Almost all patients developed anemia, and a majority developed thrombocytopenia. Grade 3/4 hematologic toxicity was 24% for anemia, 17% for thrombocytopenia, and 15% for neutropenia.
The anti—PD-1 immune checkpoint inhibitor pembrolizumab (Keytruda) was evaluated in combination with lenalidomide and dexamethasone in 51 patients with relapsed/refractory myeloma. Three-fourths of the patients had disease refractory to lenalidomide, and almost two-thirds were refractory to bortezomib.
Adverse events (≥20%, all grades) included neutropenia (37%), thrombocytopenia (41%), diarrhea (28%), fatigue (26%), and anemia (22%). Grade 3 to 5 adverse events consisted of neutropenia (33%), thrombocytopenia (18%), anemia (12%), hyperglycemia (8%), and fatigue (2%). Immune events consisted of 2 cases of grade 1 hypothyroidism, 1 case each of grade 1 hyperthyroidism and thyroiditis, 1 case of grade 3 elevated transaminase levels, and 1 case of grade 3 renal failure.
CAR T-cell therapy, evaluated most extensively in leukemia and lymphoma, also has been studied as potential therapy for multiple myeloma. In 1 recent study, 20 patients received CAR T-cells expressing a receptor that recognizes a peptide shared by NY-ESO-1 (expressed in as many as 60% of myelomas) and LAGE-1, administered 2 days after stem cell transplant. Five of the patients had already received a stem cell transplant, and 7 had high-risk cytogenetics.
Three-fourths of patients had some magnitude of response to the CAR T-cell therapy, said Orlowski. The cohort had a median progression-free survival of 19.1 months, defining progression as T-cell loss or antigen escape.
CAR T-cells expressing BCMA were evaluated in 12 patients with relapsed-refractory myeloma and a treatment history of at least 3 prior lines of therapy. The therapy resulted in 2 partial responses, 1 very good partial response, and 1 complete response. The remaining patients all had stable disease. Some patients had dramatic responses, as illustrated in pre- and posttreatment PET scans, showing regression or disappearance of extensive bony disease. The longest duration of response, including stable disease, was 16 weeks, although the patient who attained a complete response had an ongoing response beyond 12 weeks.

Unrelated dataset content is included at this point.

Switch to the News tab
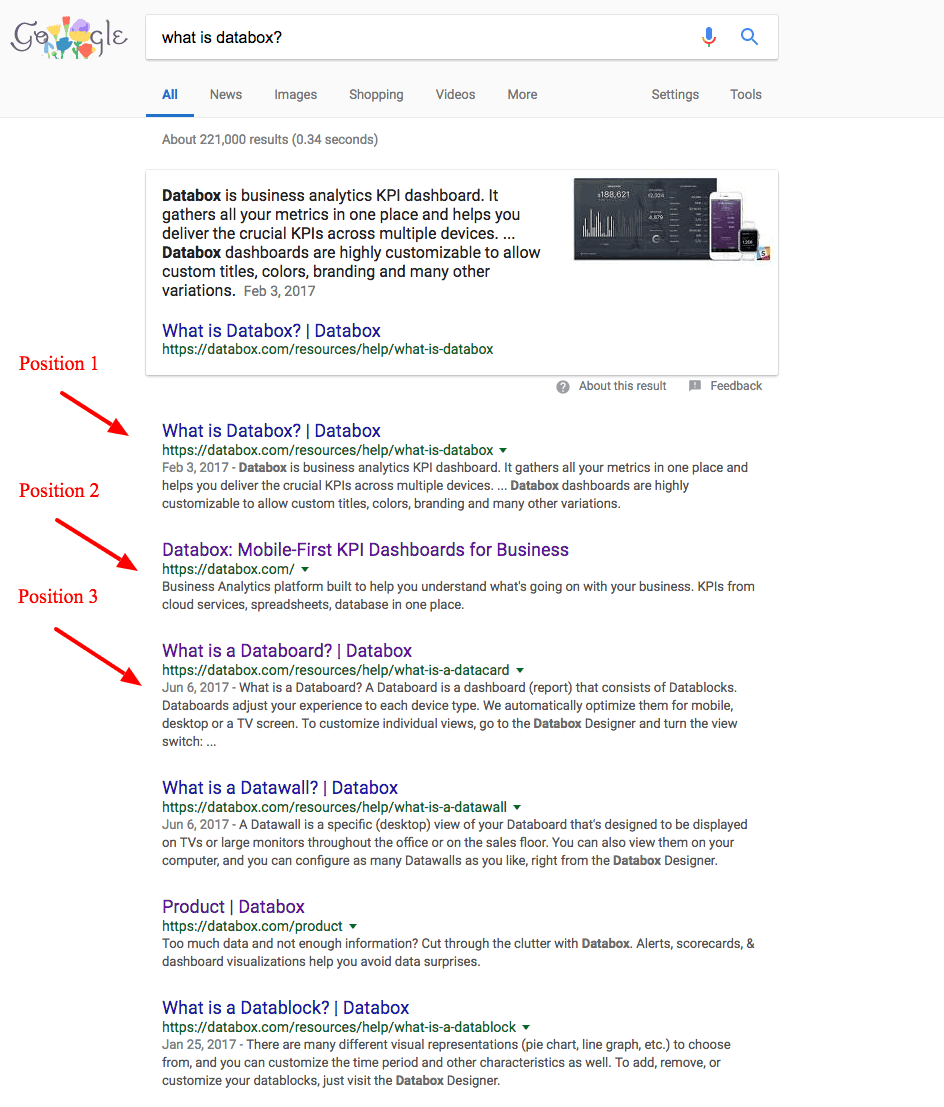Viewport: 944px width, 1107px height. (x=225, y=94)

As an illustration of the potential toxicities associated with CAR T-cell therapy, Orlowski described 2 patients’ treatment experience. One developed cytokine release syndrome that required 2 weeks to resolve. The patient was platelet-transfusion dependent for 9 weeks after treatment. Another patient developed a wide range of toxicities that included fever, delirium, dyspnea, hypotension, tachycardia, acute kidney injury, and prolonged thrombocytopenia.
“I think it will be a matter of time before we understand why some patients responded and others didn’t,” said Orlowski. “Whether it relates to the level of BCNA expression or other factors remains to be seen.”
The three-drug combination resulted in an overall response rate of 39% (20/51). In the efficacy population treated with the maximum tolerated dose, pembrolizumab-lenalidomide-dexamethasone achieved objective responses in 20 of 40 patients.